Can a ListenableFuture chain handle inner Executio

2019-07-19 13:48发布

问题:

I am provided with an api (fnGrpc) that performs a gRPC call and returns a ListenableFuture that resolves to some value v (the implementation of which is fixed and unmodifiable).

I want to provide a helper function (fnHelper) that:

  1. does some transformational processing on the gRPC result and itself returns a ListenableFuture that resolves to the transformed value t1.

  2. handles failure of the gRPC call, and returns some other value t2 instead of having fnHelper's caller see an ExecutionException.

I can solve (1) by using Futures.transform():

package myHelper;

ListenableFuture<T> fnHelper() {
  return Futures.transform(fnGrpc(), new Function<V, T>() {
    @Override
    public T apply(V v) {
      T t1 = f(v);
      return t1;
    }
  });
} 

and the caller:

package myApp;

// ...

try {
  T t = fnHelper().get();
} catch (ExecutionException | InterruptedException ex) {
  // ...
}

How can I achieve (2) whilst still having fnHelper return a ListenableFuture and remain non-blocking?

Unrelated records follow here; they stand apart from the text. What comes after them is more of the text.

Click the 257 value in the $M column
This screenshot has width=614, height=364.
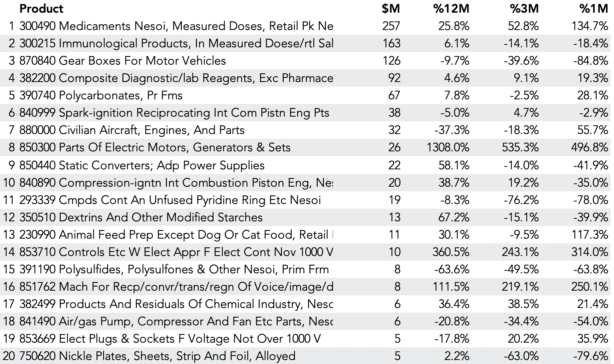click(x=391, y=26)
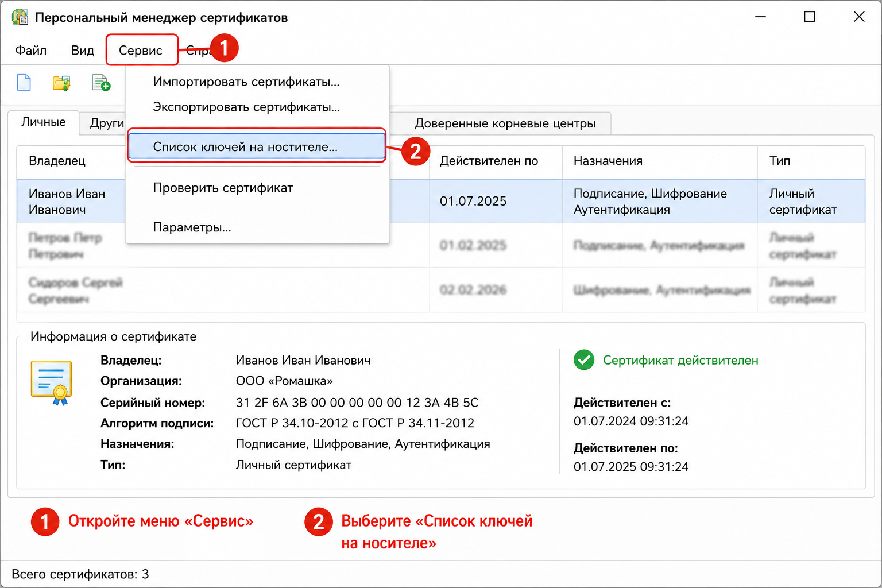Select the Иванов Иван Иванович row
882x588 pixels.
(441, 201)
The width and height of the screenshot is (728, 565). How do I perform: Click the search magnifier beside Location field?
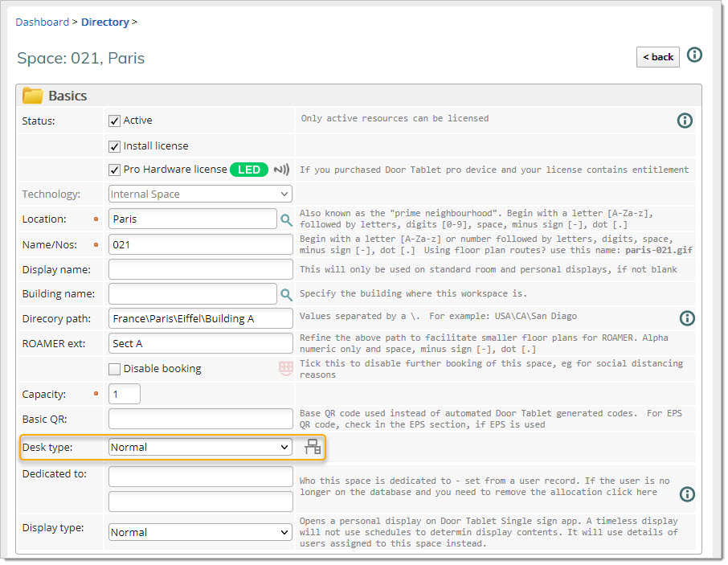coord(286,219)
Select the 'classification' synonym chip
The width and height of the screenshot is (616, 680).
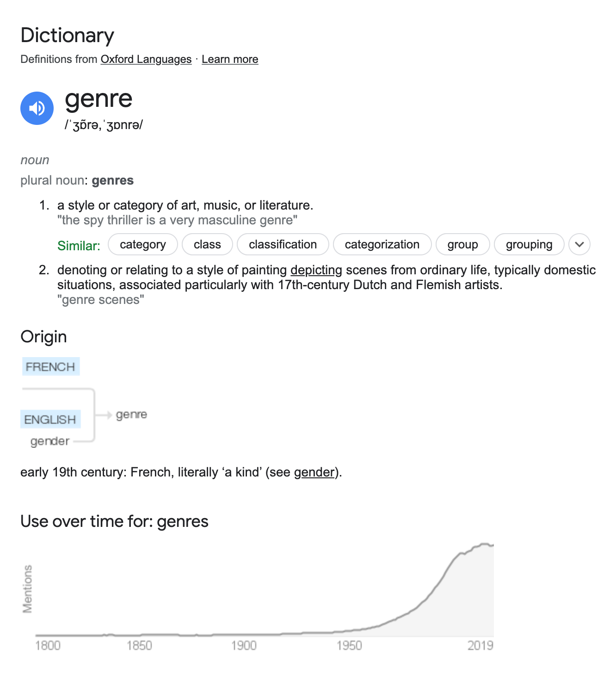pos(283,244)
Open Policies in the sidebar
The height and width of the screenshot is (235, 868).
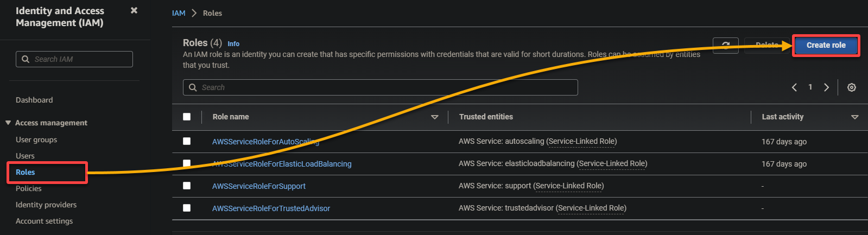tap(29, 188)
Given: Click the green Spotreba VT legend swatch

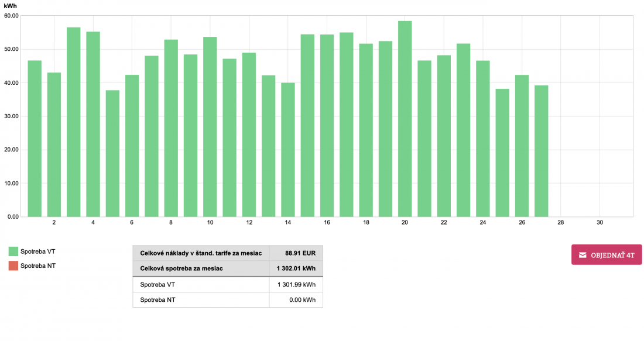Looking at the screenshot, I should click(13, 252).
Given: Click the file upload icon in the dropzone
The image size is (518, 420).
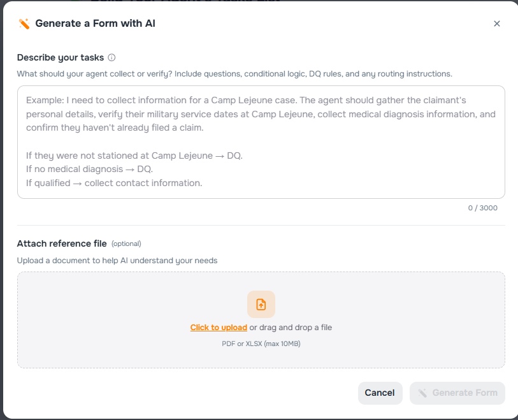Looking at the screenshot, I should point(261,304).
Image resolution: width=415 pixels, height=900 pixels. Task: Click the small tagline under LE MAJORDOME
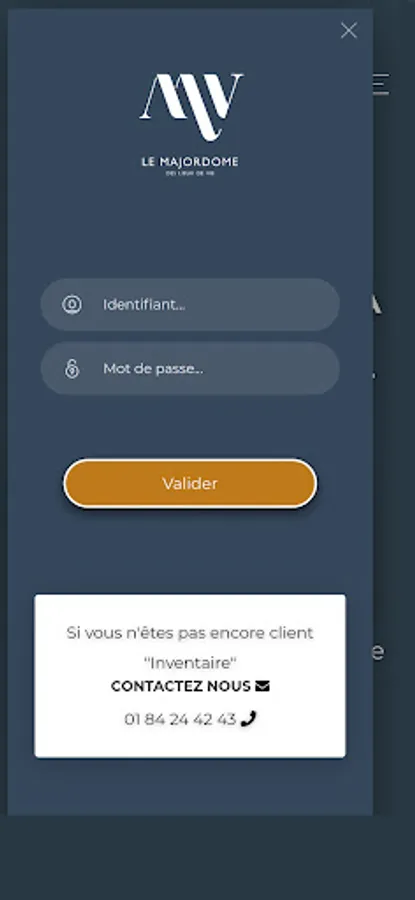(x=190, y=174)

I could have fnHelper itself create an additional thread within which I would call .get() on fnGrpc, but is there another way that avoids this additional thread?

回答1:

I'm not an expert in Guava, but it seems you can do that using the same Futures utility class, in particular the method catchingAsync, where you can pass a function that returns a ListenableFuture with the fallback value (t2):

ListenableFuture<Integer> faultTolerantFuture = Futures.catchingAsync(originalFuture,
                       Exception.class, x -> immediateFuture(t2), executor);

You should then be able to chain this with the transform method, which does the transformation:

ListenableFuture<T> fnHelper() {
    return Futures.catching(Futures.transform(fnGrpc(), new Function<V, T>() {
        @Override
        public T apply(V v) {
            T t1 = f(v);
            return t1;
        }
    }),
    Exception.class, x -> immediateFuture(t2));
}

Note: In the last snippet, I used catching instead of catchingAsync to be consistent with the code in your question, and I didn't specify an executor. You probably need to use the methods with the Async suffix for non-blocking processing.